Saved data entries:
|---|
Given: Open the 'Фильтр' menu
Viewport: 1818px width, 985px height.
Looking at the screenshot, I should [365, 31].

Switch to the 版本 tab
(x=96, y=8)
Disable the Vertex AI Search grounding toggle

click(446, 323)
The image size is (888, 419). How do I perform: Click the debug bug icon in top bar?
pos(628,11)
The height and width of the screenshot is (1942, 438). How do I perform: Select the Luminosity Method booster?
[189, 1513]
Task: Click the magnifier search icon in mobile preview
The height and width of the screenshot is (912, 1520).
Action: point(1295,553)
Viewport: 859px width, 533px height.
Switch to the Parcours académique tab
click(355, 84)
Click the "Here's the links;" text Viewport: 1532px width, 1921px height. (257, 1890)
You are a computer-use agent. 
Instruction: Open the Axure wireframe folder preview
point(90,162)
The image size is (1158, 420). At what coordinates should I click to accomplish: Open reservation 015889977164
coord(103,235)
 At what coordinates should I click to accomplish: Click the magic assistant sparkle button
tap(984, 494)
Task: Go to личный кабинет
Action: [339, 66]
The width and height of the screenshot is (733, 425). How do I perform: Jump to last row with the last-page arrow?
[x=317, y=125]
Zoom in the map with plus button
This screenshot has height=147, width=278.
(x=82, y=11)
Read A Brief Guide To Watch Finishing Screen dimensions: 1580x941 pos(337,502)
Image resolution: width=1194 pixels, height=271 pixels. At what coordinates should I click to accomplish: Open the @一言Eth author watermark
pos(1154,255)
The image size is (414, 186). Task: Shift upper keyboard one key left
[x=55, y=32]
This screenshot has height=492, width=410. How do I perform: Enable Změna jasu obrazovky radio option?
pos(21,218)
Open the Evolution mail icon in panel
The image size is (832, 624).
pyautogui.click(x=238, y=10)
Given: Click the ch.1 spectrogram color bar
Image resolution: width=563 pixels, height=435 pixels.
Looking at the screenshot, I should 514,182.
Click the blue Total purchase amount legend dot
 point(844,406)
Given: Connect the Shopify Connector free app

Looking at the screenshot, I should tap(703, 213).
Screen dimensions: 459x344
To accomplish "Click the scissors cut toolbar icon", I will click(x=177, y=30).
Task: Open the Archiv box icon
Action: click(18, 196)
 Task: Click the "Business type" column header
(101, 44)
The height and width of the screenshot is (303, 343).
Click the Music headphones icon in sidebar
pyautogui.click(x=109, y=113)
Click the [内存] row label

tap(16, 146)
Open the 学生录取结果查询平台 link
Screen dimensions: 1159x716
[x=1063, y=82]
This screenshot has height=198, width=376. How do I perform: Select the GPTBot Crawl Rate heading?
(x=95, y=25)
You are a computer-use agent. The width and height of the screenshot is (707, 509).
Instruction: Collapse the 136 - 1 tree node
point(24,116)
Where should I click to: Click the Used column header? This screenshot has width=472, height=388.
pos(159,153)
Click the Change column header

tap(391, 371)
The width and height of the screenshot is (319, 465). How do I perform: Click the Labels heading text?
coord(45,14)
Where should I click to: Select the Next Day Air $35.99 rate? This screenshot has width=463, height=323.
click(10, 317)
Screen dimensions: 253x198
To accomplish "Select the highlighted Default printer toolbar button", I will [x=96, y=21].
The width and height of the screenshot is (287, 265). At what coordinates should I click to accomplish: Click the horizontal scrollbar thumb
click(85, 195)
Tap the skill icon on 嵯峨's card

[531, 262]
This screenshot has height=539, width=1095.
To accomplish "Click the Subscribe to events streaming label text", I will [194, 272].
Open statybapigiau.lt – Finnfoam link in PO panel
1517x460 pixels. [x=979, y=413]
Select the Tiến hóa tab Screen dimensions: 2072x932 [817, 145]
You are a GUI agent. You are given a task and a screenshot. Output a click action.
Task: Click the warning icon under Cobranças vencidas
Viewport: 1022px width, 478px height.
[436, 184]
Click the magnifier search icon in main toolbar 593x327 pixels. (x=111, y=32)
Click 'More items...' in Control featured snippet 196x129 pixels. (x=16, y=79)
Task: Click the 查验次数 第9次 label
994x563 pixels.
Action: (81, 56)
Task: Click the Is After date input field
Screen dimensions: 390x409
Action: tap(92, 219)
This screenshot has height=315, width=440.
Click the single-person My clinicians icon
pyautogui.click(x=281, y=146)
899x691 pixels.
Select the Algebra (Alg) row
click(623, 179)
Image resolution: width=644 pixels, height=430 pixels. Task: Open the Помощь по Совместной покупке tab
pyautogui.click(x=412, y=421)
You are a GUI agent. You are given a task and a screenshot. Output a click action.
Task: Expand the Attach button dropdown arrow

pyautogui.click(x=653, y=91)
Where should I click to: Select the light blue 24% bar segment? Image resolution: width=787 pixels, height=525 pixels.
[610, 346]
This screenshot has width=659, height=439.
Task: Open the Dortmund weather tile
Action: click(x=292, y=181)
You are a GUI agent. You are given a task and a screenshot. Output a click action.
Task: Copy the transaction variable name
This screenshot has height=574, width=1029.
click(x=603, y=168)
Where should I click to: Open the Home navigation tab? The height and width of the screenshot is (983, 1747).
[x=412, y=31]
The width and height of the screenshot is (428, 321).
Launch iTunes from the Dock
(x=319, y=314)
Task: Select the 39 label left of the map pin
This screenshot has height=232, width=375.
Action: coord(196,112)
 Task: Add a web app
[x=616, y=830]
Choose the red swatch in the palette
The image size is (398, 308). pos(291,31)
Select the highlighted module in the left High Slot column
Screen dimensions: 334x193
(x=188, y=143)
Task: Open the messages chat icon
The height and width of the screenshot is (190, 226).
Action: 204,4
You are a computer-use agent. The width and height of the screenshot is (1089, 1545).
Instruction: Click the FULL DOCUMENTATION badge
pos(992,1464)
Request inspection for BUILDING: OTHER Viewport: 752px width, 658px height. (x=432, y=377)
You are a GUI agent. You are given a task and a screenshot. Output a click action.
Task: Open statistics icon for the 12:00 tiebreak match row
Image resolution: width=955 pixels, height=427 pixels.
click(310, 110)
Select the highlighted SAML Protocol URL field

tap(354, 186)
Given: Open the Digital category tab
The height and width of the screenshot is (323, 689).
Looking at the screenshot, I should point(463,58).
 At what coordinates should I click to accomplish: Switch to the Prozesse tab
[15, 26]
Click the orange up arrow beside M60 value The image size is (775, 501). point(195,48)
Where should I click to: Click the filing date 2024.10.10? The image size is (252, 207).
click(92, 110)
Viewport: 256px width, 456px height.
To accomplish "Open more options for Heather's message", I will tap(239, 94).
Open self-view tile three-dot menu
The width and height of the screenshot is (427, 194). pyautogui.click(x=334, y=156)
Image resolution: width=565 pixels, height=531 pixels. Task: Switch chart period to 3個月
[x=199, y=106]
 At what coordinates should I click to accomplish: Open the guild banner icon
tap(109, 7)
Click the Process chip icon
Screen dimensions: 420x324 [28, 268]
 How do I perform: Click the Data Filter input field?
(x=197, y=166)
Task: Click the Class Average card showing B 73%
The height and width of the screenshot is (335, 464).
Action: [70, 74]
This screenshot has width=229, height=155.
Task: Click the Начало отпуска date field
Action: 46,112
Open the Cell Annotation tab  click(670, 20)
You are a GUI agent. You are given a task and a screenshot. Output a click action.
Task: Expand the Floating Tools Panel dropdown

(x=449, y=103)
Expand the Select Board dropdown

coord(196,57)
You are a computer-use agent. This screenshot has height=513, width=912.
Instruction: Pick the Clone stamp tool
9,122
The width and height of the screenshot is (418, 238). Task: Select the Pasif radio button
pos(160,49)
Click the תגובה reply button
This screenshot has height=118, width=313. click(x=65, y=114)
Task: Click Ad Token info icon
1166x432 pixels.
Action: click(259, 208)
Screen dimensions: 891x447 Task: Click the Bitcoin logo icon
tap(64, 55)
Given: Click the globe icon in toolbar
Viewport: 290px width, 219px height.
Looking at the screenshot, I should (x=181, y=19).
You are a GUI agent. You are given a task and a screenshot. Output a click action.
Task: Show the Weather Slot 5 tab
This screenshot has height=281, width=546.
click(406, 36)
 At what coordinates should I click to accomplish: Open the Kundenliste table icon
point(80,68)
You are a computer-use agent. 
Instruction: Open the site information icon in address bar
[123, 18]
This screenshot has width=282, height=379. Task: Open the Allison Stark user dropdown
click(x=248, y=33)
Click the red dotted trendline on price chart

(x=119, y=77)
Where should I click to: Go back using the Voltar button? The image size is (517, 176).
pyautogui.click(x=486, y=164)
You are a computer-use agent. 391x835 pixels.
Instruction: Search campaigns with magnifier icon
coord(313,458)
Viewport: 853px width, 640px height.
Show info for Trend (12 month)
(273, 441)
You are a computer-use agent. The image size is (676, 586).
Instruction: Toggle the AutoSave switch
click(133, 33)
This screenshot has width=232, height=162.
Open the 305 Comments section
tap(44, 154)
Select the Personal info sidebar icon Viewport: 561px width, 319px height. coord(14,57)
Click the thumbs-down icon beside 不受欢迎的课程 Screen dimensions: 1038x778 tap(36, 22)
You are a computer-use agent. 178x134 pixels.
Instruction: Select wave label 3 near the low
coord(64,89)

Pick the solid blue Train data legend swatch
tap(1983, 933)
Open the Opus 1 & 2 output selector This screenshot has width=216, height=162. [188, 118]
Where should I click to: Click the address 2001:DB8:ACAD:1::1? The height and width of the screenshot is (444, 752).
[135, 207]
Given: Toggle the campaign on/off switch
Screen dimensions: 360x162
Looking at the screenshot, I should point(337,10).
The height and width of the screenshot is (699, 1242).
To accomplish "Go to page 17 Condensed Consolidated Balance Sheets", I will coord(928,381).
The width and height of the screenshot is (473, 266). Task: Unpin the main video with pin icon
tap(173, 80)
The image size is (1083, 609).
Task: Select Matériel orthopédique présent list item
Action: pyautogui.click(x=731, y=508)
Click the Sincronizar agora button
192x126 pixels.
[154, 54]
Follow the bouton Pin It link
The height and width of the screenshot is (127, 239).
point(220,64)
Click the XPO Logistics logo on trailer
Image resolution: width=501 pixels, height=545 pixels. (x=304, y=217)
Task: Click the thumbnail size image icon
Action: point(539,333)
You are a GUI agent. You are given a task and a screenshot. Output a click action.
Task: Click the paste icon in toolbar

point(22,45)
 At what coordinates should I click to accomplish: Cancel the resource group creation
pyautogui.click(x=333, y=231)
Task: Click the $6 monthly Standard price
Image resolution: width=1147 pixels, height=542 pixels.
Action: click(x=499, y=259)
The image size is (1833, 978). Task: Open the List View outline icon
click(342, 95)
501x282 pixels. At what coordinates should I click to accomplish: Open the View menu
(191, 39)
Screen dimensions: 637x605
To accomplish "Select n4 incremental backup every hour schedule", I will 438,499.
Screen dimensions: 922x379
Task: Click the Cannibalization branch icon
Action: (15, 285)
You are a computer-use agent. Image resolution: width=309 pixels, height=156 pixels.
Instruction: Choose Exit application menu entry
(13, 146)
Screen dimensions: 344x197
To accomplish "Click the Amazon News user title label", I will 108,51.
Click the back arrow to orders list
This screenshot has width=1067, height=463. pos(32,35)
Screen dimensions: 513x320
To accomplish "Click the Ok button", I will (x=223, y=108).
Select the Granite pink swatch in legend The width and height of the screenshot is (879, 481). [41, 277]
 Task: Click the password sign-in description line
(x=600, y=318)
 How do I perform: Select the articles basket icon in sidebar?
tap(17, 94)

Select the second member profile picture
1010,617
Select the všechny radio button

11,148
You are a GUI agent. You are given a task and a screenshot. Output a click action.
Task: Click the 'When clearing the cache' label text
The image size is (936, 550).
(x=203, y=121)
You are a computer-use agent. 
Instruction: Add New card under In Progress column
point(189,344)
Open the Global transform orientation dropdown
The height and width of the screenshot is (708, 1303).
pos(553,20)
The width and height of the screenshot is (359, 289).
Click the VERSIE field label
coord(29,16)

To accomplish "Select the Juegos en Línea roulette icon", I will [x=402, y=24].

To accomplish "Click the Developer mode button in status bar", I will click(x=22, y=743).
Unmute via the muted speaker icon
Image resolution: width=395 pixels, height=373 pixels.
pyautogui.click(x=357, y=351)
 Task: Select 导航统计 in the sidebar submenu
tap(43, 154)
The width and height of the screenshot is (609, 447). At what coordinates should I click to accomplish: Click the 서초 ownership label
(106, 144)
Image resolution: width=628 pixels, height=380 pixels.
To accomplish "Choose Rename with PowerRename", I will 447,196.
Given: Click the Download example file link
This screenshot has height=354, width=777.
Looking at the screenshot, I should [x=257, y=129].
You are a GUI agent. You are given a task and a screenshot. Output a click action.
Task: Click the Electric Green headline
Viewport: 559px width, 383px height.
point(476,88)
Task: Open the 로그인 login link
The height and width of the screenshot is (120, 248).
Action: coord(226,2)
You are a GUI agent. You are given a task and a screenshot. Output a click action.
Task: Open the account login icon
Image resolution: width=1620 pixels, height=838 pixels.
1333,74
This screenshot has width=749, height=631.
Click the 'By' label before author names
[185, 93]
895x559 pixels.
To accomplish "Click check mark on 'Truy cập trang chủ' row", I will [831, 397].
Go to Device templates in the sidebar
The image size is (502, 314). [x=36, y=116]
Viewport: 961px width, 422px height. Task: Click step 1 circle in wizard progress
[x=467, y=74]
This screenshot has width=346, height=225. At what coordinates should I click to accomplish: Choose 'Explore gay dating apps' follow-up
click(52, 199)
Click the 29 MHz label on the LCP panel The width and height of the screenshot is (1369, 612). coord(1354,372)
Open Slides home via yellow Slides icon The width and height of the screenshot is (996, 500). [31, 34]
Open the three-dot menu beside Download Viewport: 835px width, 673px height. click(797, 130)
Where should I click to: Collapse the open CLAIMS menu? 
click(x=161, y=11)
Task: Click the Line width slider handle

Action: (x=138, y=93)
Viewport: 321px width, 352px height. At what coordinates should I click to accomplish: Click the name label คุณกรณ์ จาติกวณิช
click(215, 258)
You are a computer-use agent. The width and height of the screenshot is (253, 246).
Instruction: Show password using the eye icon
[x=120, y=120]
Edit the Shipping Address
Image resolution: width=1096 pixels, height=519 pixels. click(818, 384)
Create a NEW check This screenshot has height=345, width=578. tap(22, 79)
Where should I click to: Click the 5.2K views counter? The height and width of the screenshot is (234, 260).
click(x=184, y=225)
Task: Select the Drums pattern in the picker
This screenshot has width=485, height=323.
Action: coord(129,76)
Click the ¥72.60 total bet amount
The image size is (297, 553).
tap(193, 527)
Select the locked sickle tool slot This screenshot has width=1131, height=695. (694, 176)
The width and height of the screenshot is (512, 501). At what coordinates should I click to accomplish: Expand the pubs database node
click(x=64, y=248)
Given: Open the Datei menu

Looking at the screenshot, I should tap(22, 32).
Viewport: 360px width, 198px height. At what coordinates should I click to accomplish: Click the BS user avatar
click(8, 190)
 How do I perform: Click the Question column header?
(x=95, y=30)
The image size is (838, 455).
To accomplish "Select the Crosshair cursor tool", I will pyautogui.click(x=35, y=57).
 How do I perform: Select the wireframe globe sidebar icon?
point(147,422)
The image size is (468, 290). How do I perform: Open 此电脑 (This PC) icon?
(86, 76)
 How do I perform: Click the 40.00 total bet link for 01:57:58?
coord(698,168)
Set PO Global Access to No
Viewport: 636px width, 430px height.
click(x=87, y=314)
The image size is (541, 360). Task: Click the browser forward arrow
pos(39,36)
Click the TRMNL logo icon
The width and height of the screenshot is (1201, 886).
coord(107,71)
|---|
The lines above from the one containing "Screen dimensions: 513x320" through the one containing "Task: Open the 로그인 login link" are to be set down exactly, and no others.

Screen dimensions: 513x320
To accomplish "Click the Ok button", I will (x=223, y=108).
Select the Granite pink swatch in legend The width and height of the screenshot is (879, 481). [41, 277]
 Task: Click the password sign-in description line
(x=600, y=318)
 How do I perform: Select the articles basket icon in sidebar?
tap(17, 94)

Select the second member profile picture
1010,617
Select the všechny radio button

11,148
You are a GUI agent. You are given a task and a screenshot. Output a click action.
Task: Click the 'When clearing the cache' label text
The image size is (936, 550).
(x=203, y=121)
You are a computer-use agent. 
Instruction: Add New card under In Progress column
point(189,344)
Open the Global transform orientation dropdown
The height and width of the screenshot is (708, 1303).
pos(553,20)
The width and height of the screenshot is (359, 289).
Click the VERSIE field label
coord(29,16)

To accomplish "Select the Juegos en Línea roulette icon", I will [x=402, y=24].

To accomplish "Click the Developer mode button in status bar", I will click(x=22, y=743).
Unmute via the muted speaker icon
Image resolution: width=395 pixels, height=373 pixels.
pyautogui.click(x=357, y=351)
 Task: Select 导航统计 in the sidebar submenu
tap(43, 154)
The width and height of the screenshot is (609, 447). At what coordinates should I click to accomplish: Click the 서초 ownership label
(106, 144)
Image resolution: width=628 pixels, height=380 pixels.
To accomplish "Choose Rename with PowerRename", I will 447,196.
Given: Click the Download example file link
This screenshot has height=354, width=777.
Looking at the screenshot, I should [x=257, y=129].
You are a GUI agent. You are given a task and a screenshot. Output a click action.
Task: Click the Electric Green headline
Viewport: 559px width, 383px height.
point(476,88)
Task: Open the 로그인 login link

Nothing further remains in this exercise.